Since we observed that dataset size was important for reaching high prediction accuracy (Supplementary Figure 7B), we asked whether cross-dataset meta-analysis, which leverages large datasets as training datasets for performing public and private clone prediction in other (smaller) datasets obtained from studies using slightly different library preparation and high-throughput sequencing protocols. To answer this question, we investigated the prediction accuracy of the sequence-composition-based SVM classifier trained on Dataset 1 (nBC B2-B-cell population), applied to a test dataset 100 times smaller (177’197 vs 1519 sequences), consisting of repertoires from various C57BL/6 B2-B-cell populations [20] (Dataset 4, Supplementary Table 1). By using the model based on the larger dataset (Dataset 1), prediction accuracy could be improved by up to 7 percentage points (76%–77% vs. 69%–73%, Figure 4D), which neared the prediction accuracy within Dataset 1 (Figure 4A). Thus, sequence-kernel-based SVM models can be effectively trained on large datasets (openly accessible) enabling robust predictive performance for meta-analysis across studies.

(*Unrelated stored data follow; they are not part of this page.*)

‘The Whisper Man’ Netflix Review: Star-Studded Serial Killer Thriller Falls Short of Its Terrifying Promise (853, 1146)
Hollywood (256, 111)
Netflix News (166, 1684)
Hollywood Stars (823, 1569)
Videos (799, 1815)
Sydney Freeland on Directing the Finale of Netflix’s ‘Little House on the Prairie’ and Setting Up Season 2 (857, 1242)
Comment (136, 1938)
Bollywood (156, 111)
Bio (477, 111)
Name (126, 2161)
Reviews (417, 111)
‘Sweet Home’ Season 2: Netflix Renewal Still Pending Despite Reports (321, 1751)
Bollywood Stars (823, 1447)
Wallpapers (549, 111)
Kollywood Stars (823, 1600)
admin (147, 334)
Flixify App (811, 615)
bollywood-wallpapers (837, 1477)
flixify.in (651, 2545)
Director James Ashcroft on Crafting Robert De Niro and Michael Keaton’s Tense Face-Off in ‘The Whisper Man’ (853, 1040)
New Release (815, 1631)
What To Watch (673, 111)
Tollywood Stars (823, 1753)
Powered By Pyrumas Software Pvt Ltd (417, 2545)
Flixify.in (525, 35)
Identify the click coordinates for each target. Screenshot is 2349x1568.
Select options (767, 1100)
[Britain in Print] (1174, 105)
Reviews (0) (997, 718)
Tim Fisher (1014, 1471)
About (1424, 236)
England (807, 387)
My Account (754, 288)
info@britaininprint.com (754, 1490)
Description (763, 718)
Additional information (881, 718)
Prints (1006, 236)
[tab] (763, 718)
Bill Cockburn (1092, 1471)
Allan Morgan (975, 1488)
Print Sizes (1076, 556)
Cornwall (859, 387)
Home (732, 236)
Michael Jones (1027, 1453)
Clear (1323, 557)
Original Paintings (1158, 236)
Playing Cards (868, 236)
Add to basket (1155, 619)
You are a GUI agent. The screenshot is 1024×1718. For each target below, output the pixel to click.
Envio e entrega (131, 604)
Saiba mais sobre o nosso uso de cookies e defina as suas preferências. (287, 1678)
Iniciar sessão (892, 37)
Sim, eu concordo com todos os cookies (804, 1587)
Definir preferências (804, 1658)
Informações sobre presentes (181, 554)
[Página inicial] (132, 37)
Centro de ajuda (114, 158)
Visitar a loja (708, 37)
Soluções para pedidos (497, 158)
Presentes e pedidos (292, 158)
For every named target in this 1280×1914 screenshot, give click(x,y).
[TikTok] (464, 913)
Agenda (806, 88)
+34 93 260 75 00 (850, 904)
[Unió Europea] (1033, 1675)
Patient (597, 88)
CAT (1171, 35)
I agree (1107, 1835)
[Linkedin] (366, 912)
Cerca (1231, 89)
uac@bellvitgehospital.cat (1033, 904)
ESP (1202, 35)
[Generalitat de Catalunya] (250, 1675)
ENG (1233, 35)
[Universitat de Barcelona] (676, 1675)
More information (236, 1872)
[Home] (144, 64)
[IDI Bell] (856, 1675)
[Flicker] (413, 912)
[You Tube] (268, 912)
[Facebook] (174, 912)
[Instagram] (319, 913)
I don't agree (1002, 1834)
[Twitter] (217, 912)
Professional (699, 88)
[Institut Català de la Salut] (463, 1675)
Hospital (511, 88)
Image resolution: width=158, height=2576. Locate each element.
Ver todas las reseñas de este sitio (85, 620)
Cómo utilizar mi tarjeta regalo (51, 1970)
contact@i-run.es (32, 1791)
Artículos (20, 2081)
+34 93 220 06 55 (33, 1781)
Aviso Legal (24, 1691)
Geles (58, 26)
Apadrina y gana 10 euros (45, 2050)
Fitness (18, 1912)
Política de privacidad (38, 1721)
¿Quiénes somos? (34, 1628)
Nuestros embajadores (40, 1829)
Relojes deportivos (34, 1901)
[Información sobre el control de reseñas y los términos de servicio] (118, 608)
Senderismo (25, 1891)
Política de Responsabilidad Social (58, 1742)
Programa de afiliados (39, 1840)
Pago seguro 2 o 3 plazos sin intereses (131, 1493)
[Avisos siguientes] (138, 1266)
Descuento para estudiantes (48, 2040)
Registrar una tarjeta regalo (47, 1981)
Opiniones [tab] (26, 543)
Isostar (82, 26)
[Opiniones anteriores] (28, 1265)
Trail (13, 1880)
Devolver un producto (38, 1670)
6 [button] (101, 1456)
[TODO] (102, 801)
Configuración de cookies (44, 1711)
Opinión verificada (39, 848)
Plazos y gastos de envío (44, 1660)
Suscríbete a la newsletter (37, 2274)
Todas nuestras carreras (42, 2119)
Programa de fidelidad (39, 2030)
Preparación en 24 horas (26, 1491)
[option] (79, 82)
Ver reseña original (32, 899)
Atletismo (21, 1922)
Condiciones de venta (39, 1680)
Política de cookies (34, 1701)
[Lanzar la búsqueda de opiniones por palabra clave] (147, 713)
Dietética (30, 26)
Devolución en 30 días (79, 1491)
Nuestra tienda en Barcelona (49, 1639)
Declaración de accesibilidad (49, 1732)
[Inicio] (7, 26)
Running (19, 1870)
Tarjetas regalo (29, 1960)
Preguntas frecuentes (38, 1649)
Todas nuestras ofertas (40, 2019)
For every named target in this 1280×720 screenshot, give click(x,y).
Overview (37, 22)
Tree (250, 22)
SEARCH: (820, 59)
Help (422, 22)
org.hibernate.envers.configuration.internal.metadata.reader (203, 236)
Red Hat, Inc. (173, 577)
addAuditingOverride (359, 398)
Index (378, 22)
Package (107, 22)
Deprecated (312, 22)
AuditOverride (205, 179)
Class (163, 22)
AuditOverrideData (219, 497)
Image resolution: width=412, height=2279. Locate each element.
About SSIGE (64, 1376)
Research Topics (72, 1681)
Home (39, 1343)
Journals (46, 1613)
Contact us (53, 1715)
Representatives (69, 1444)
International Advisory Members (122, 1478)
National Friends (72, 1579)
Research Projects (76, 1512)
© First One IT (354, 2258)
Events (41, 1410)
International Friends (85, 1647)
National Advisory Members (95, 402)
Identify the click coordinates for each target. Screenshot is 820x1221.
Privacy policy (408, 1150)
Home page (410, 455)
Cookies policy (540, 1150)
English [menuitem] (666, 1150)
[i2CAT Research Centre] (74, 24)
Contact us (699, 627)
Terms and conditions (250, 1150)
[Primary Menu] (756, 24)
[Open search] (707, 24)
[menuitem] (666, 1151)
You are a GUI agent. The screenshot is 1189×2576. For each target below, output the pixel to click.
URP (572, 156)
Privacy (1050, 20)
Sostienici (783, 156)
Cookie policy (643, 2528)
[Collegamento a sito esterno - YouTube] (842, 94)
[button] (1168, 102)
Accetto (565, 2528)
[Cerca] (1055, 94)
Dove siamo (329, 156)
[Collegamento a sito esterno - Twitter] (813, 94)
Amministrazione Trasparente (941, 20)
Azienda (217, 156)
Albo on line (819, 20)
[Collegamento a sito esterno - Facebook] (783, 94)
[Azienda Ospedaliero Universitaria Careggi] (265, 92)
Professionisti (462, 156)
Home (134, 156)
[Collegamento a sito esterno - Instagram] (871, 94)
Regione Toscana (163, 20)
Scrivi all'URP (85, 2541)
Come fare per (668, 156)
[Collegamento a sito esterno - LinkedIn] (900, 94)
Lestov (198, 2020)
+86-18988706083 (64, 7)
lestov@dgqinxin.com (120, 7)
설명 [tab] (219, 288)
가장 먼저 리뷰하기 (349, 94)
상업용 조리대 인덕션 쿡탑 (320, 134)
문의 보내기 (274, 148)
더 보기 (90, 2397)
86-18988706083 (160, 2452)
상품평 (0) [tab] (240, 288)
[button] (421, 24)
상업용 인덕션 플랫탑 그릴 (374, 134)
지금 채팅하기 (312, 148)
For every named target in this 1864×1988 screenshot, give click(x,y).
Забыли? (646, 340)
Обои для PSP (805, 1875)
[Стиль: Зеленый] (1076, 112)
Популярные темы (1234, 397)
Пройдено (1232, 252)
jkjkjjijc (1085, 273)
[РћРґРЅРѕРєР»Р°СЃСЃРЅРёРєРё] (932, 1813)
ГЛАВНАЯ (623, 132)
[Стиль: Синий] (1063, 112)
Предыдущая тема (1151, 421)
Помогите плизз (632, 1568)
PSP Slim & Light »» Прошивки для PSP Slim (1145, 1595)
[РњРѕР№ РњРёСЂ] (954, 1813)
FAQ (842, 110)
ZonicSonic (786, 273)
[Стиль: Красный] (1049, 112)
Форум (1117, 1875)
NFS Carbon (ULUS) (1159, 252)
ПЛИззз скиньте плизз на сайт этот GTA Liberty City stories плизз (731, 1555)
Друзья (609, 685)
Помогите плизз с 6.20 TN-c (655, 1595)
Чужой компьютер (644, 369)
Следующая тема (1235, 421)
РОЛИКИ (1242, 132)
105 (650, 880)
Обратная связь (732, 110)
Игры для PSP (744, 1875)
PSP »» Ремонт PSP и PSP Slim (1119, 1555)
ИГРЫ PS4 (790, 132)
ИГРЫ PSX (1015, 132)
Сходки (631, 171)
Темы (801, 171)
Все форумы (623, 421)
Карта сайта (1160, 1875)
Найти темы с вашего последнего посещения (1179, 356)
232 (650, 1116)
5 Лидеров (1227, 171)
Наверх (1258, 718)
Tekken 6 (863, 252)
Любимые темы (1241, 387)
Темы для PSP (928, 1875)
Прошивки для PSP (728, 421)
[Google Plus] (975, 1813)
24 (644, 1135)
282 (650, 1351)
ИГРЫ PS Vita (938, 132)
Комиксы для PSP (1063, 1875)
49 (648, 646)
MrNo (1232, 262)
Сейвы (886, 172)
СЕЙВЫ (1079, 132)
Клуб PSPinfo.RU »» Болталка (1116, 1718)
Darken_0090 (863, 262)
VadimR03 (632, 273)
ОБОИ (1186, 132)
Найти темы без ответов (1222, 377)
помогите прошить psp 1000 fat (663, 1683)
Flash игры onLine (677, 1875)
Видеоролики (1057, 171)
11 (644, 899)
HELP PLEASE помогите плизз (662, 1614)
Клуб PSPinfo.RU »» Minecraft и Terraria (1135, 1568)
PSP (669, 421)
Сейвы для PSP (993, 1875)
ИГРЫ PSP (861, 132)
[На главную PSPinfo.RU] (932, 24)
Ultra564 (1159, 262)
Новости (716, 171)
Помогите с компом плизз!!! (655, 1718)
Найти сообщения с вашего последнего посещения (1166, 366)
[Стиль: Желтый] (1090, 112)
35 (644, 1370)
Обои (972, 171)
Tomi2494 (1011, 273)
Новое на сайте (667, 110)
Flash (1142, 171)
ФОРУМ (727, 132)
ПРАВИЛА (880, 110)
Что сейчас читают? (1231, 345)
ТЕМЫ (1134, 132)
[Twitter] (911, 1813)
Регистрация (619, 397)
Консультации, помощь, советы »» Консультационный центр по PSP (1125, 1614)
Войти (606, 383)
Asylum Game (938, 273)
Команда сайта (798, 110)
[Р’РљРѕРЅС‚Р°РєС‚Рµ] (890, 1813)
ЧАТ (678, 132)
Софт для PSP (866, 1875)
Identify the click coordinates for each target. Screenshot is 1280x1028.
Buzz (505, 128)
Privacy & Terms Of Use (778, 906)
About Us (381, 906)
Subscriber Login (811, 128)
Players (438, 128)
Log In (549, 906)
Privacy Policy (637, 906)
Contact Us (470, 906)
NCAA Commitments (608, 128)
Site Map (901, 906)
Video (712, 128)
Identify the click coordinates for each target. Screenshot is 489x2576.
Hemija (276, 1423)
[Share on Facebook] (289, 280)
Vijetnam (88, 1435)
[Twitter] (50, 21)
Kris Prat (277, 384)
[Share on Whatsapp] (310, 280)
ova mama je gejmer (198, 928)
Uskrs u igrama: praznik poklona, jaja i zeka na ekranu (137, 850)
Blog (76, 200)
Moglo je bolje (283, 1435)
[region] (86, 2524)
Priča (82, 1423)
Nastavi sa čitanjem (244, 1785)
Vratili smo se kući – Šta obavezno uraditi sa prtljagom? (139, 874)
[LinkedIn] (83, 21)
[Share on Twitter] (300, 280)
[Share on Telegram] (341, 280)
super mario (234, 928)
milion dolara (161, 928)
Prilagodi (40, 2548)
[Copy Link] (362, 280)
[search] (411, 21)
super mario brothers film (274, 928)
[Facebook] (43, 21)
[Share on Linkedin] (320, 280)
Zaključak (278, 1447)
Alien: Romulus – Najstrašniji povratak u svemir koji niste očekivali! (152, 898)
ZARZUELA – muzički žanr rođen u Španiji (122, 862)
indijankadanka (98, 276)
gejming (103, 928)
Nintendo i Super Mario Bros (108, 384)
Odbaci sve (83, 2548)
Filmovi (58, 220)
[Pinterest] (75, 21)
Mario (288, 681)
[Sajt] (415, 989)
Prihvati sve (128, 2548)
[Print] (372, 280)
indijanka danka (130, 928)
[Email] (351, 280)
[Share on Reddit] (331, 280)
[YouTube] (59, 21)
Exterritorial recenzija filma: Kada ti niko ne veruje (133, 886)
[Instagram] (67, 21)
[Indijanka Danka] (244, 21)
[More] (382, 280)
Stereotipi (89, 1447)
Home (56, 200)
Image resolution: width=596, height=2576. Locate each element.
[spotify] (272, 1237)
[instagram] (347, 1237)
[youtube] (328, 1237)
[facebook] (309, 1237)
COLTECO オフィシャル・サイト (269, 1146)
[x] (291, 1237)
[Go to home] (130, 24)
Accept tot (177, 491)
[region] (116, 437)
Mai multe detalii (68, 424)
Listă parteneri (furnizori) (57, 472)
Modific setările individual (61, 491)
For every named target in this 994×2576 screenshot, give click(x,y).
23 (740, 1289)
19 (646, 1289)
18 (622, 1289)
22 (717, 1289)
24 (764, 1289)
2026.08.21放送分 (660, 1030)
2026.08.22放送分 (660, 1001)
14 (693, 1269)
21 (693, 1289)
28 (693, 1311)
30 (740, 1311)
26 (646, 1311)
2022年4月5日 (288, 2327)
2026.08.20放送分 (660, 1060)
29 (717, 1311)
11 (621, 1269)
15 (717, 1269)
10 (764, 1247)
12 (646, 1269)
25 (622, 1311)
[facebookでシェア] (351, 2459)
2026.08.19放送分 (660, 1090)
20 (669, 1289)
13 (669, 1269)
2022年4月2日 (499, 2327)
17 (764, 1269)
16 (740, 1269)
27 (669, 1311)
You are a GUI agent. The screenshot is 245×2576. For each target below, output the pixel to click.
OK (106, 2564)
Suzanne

Stereotypical immunogenomic differences between public and private clones are concentrated in the N1-D-N2 subregions
To identify the subregions that contributed most to classification accuracy, we performed sequence-kernel-based SVM on each CDR3 subregion separately as well as all ten relevant combinations thereof (Figure 5A). Classification based on each single or paired CDR3 subregions did not result in high prediction accuracy (balanced accuracy ≤ 67%, Figure 5A). Among the partial combinations, it was the N1-D-N2 subregion combination that achieved maximum prediction accuracy (74%, Figure 5A, Supplementary Figure 7A) approaching that of the full combination (V-N1-D-N2-J, ≈80%), indicating that the sequence composition between public and private clones differed most within N1-D-N2 subregions. J subregions contributed least to prediction accuracy as V-N1-D (balanced accuracy≈73%) and N1-D-N2 (balanced accuracy≈73%) surpassed D-N2-J (balanced accuracy≈70%, Figure 5A). In order to confirm that subregion differences between public and private clones were largely dictated by the N1, D and N2 subregions and not within the overhang regions linking N1, D, and N2, we showed that subregion shuffling impacted prediction accuracy only negligibly (Supplementary Figure 6E). Visually and numerically, we confirmed the N1, D, and N2 subregions to be the drivers of public and private clone discrimination by constructing prediction profiles, which quantify for each sequence the contribution of each position to the decision value (public, private). Differences in contribution to the decision value were highest in the sequence positions belonging to the N1, D, and N2 subregions (Figure 5B, Supplementary Figure 9). To summarize, our results indicate that the N1, D, N2 subregions of both public and private clone sequences contain class-specific predictive subsequences (k-mers) that enable the prediction of their status (public, private) with high accuracy.
Discussion
We have performed a comprehensive immunogenomic decomposition of immune repertoires, which led us to conclude that low-dimensional features (Figures 2, 3, S1, S3–5) – CDR3 subregion length, germline gene usage, amino acid usage (Figures 2D, 3E) – were insufficient in detecting the immunogenomic shift between public and private clonal repertoires. In contrast, a high-dimensional sequence composition (sequence-kernel) approach could predict the public and private status of antibody clones within any individual with 80% accuracy. This CDR3 sequence-composition-based approach was generalizable across individuals, B-cell populations, mouse strains, species (mouse, human), immune cell types (B-cell, T-cell), and datasets produced in different laboratories (Figures 4B–D). While the appropriate definition of “public” clones is subject to current debate [5], the public clone definition adopted in this study has been used previously [5,22,38], and is the most lenient one possible. In fact, we showed that prediction accuracy only increased when increasing the stringency of the public clone definition (Supplementary Figure 6F). The fact that our SVM approach is robust to several public clone definitions, suggests there may not be the need for a consensus definition.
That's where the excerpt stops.